Relating the Incarnation to Inspiration
Yesterday I wrote a few notes about Dr. Peter Enns and his suspension by Westminster Theological Seminary. G. K. Beale, who reviewed Dr. Enns’ book, complained that Dr. Enns is not very clear about just what in the incarnation applies.
Since I still don’t have my own copy of this book, a situation that will be remedied soon, I would like to comment myself on how the incarnation applies to inspiration in my view. Since I believe that the incarnation is central to Christian doctrine, and more specifically it is central to the way in which I think about God, it should be obvious even without my saying so that I find this doctrine central to inspiration.
Starting from the view that Jesus is 100% human and at the same time 100% divine, and that the fact that this is possible is a mystery, I would identify three key points:
- Somehow it was possible both for Jesus to learn and grow, and at the same time be divine and sinless. Luke 2:52 would demonstrate this if nothing else.
- Though divinity is infinite, its revelation to us in the incarnation was located in space and time.
- Again though divinity is infinite, the amount that can be revealed to us is limited.
Briefly, what is the importance of these three points?
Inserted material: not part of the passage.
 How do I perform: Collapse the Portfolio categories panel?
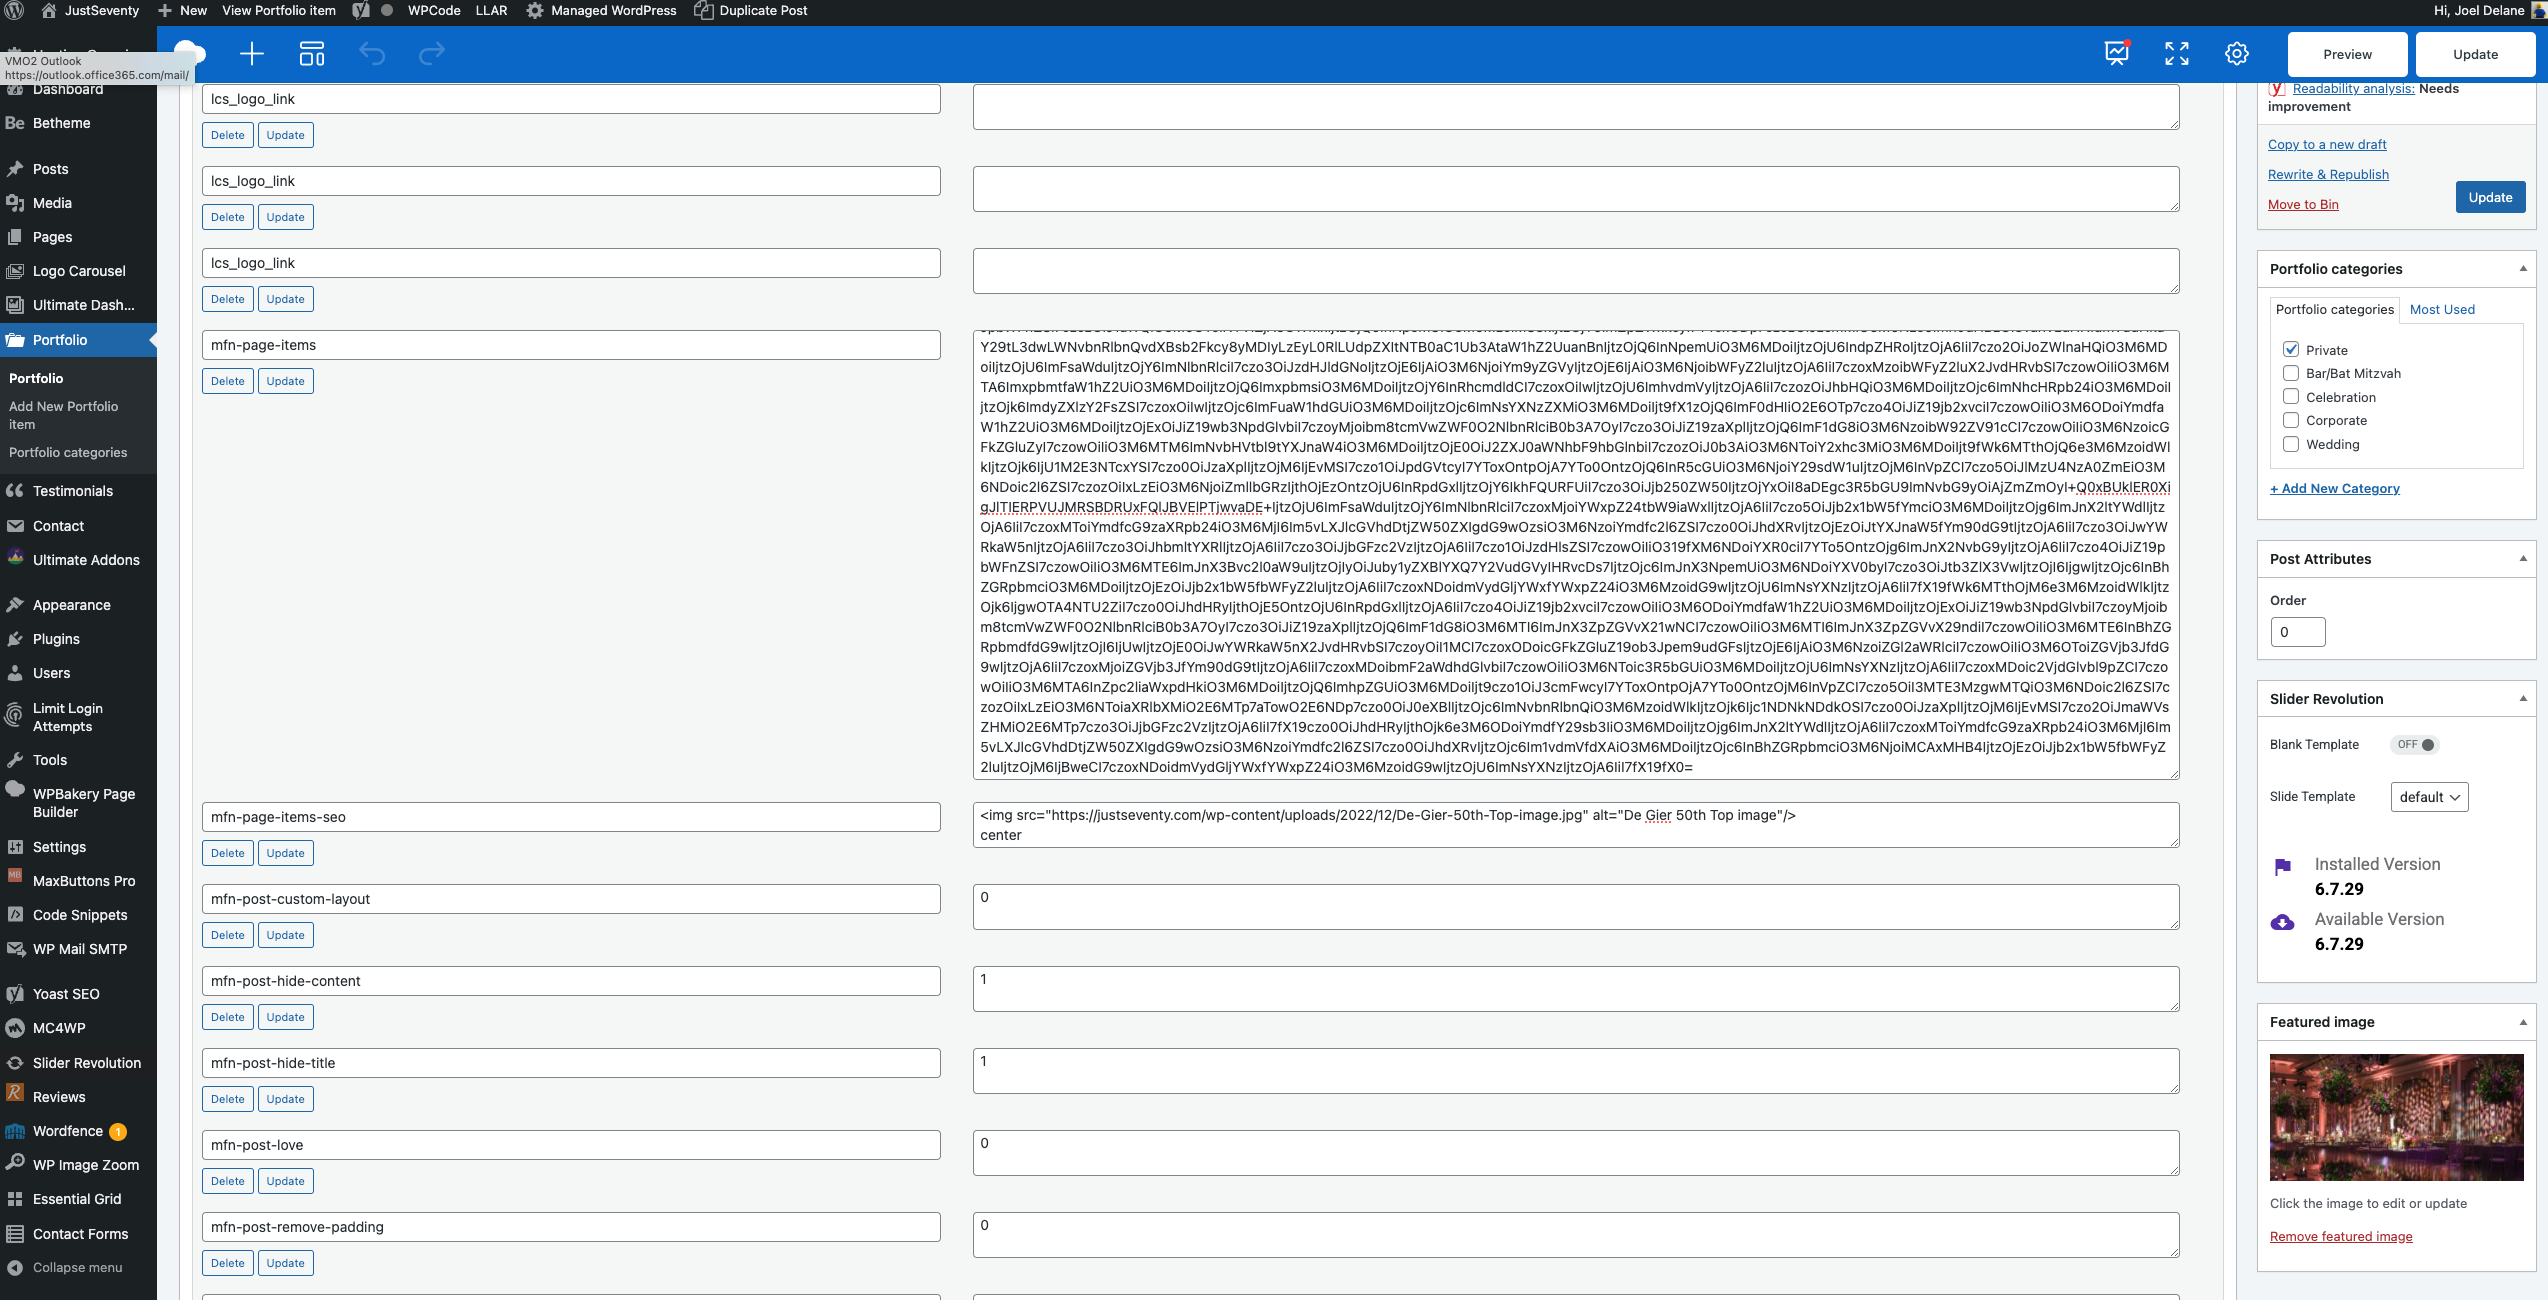pos(2523,269)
- The first would suggest that revelation can grow, i.e. be progressive. I would understand from Luke 2:52 that Jesus came to greater understandings of many things than he had as a child. The scriptures parallel this process to some extent. Note that I don’t hold that revelation is progressive in the sense that every later passage is better or supersedes all preceding passages. Rather, the whole of revelation grows.
- Jesus, though being divine and drawing on infinity, had to communicate to people in the place and time where he was revealed. Thus he gave teachings directed at Jewish people living under Roman rule mostly in Galilee. We learn from that revelation, but we don’t see it in the same way. The revelation doesn’t provide infinite knowledge to the local people. Rather, it must be contextualized within the matrices provided by their language, culture, and understanding.
- Jesus may have had access to infinite knowledge. I don’t know. That’s part of the mystery. Just how did that work? But the people whom he taught had a finite time to learn, and so do we.
Scripture, I think, partakes of all these elements. I join with Dr. Enns in avoiding the term “error.” Rather, I think the things we would call errors from our perspective were intentional from the point of view of communicating with that culture. So while I would call the cosmology reflected in Genesis primitive or pre-scientific, I don’t think it’s in there by mistake. It’s in there because it was the best way to communicate the spiritual truths contained there to that audience.
To understand it properly, we have to recontextualize it without losing the message on the way.
I don’t think we have any evidence that Jesus while living on earth was “drawing on infinity” or “had access to infinite knowledge”. Rather, we read that he emptied himself to become a man. We also read that he was the first to tread the path of faith for us, the proper meaning of “pioneer” in Hebrews 12:1. See what I wrote about this here. If he is indeed a fully human example for us, as the Bible presents him, he must have grown up as we did, without special powers or knowledge not available to us. To the extent that he did have access to the power and knowledge of God, that was through the Holy Spirit dwelling in him, and is available in the same way to us.
Yes, he was divine, but this divinity was hidden, even from him I would think, except in that in some providential way he was preserved from falling into sin.